• [Your objective] The answer must be a single number: how many lines of the records below hold the word "Festival".

==== Materials provided ====

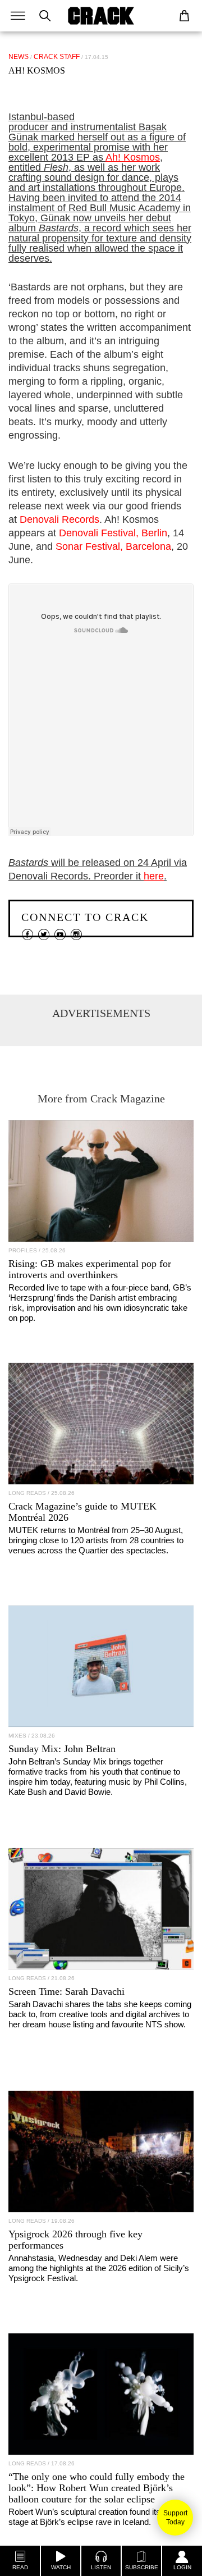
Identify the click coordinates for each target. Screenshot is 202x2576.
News (18, 57)
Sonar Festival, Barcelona (113, 546)
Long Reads (27, 1493)
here (154, 876)
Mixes (17, 1735)
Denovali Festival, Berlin (113, 533)
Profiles (22, 1250)
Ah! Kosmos (132, 157)
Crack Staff (57, 57)
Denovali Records (59, 519)
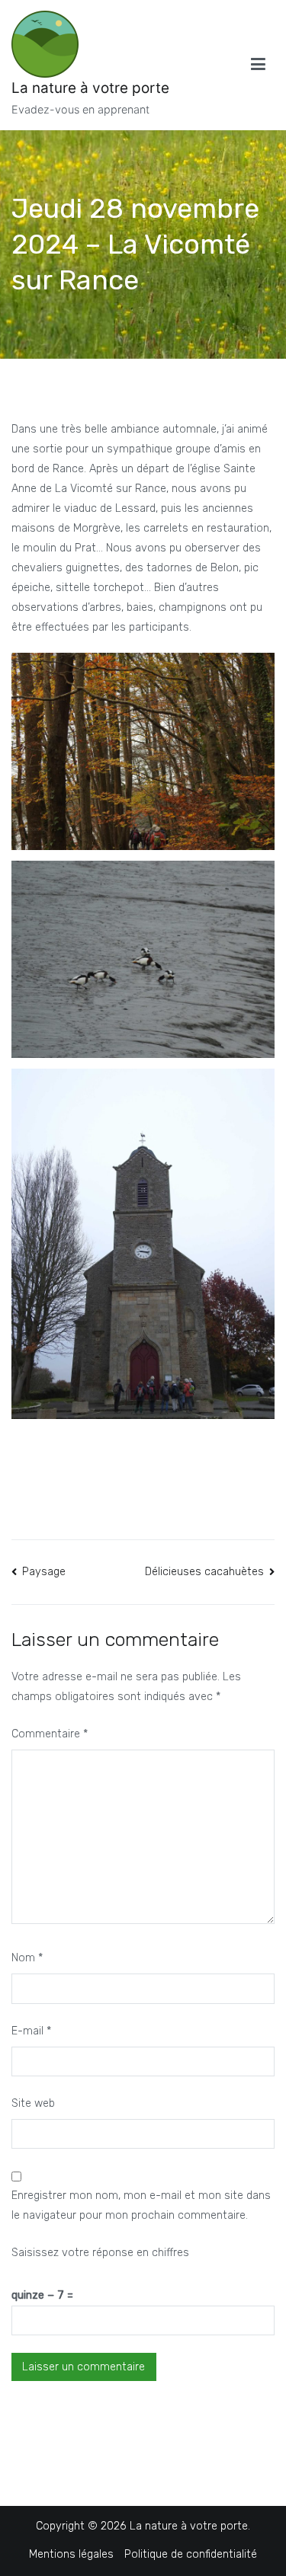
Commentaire (49, 1733)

====

• [Answer area] 2